Entre las variadas cosas que se le atribuyen a Stalin está la frase de que la artillería es la “diosa de la guerra”. Desde luego que en su orden del día 225 de 19 de noviembre de 1944 habló de ella como “la principal fuerza de choque del Ejército Rojo”.
En 1946 el general Prochko también destacó que “nuestra doctrina militar ha luchado contra las teorías que pretenden minimizar el papel de la artillería en la guerra moderna […] ha sido y sigue siendo el arma más poderosa”.
Al final de la Segunda Guerra Mundial, cuando el Ejército Rojo se concentró alrededor de Berlín, el mariscal Zhukov destacó una pieza de artillería cada 10 metros, es decir, más de 40.000 cañones de todos los calibres rodeando la capital alemana. A los lanzacohetes más poderosos los soviéticos los llamaban “katiushas” u “órganos de Stalin”.
Los manuales definen la artillería como “fuego indirecto” porque el tirador dispara sin mirar al objetivo. 75 años después el disparo “a ciegas” vuelve a ser una función central en la Guerra de Ucrania para ambos ejércitos, el ruso y el ucraniano, herederos de la misma escuela de guerra, tanto estratégica, como táctica y operativamente.
Más de setenta y cinco años después del final de la Segunda Guerra Mundial, la Guerra de Ucrania vuelve a demostrar la importancia de la artillería, que no solamente ataca el campo de batalla adversario, sino su retaguardia más profunda y, desde luego, la aviación y los drones que sobrevuelan. Lo que se denomina “la geometría del campo de batalla”, es decir, sus dimensiones físicas se ha ampliado notablemente y, además de una función táctica, la artillería ha ganado un componente estratégico con los misiles de largo alcance.
Durante casi siete meses, el ejército ruso y ucraniano se han estado disparando sus cañones mutuamente y la desproporción de fuerzas no es tan grande como se ha dicho.

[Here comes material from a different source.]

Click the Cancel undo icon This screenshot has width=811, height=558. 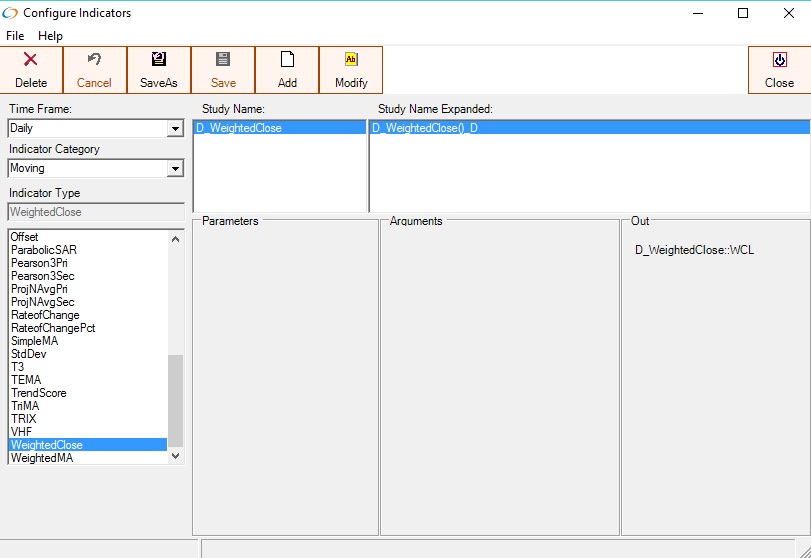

En febrero los ucranianos contaban con unas 1.500 piezas de artillería, desde morteros hasta cañones de 152 milímetros e incluso 203 milímetros, así como 350 lanzacohetes múltiples (LMR). La gran mayoría de ellos eran de origen soviético o ruso, o fabricados en Ucrania con licencia rusa.
Mientras, el ejército ruso contaba con tres veces más piezas: unos 4.600 cañones y más de 800 lanzacohetes múltiples.
En 2014 el alcance de los disparos de la artillería ya formó parte de los Acuerdos de Minsk, cuando las piezas más pesadas tuvieron que alejarse de la línea de contacto, lo que el gobierno de Kiev jamás cumplió, bombardeando brutalmente a la población civil del Donbas durante ocho años.
El alejamiento del adversario de un determinado territorio, denominado A2AD en la jerga militar, ha tomado carta de naturaleza en la guerra moderna y, desde luego es un elemento fundamental en las negociaciones entre Estados Unidos y Rusia para poner fin a las hostilidades en Ucrania.
Por su parte, el ejército ucraniano exige piezas de artillería de largo alcance. Las últimas pueden alcanzar los 300 kilómetros, lo que complicará cualquier tipo de negociación, como ya explicó Lavrov en julio:
“Este proceso continúa, de forma consistente y persistente. Continuará mientras Occidente, en su rabia impotente, desesperado por agravar la situación al máximo, siga inundando Ucrania con más y más armas de largo alcance. Por ejemplo, los Himars. El ministro de Defensa, Alexey Reznikov, se jacta de haber recibido ya munición de 300 kilómetros. Esto significa que nuestros objetivos geográficos se alejarán aún más de la línea actual. No podemos permitir que la parte de Ucrania que controlará Vladimir Zelensky, o quien le sustituya, tenga armas que supongan una amenaza directa para nuestro territorio o para las repúblicas que han declarado su independencia y quieren determinar su propio futuro”.
Si Estados Unidos o los países de la OTAN entregan ese tipo de piezas no sólo obstaculizarán las negociaciones de paz sino que serán el detonante para que el ejército ruso haga retroceder el frente hasta donde sea necesario para garantizar su seguridad. Es una ingenuidad suponer que los rusos no van a tener en cuenta la experiencia de los Acuerdos de Minsk.
La crisis de los misiles de 1962 demostró que en la guerra moderna no sólo está en juego el alcance de los misiles, sino el tiempo de reacción de las baterías antiaéreas del adversario para detectarlos y derribarlos. Lo mismo que entonces, Rusia no puede admitir que ningún país instale piezas de artillería justo al borde de sus fronteras.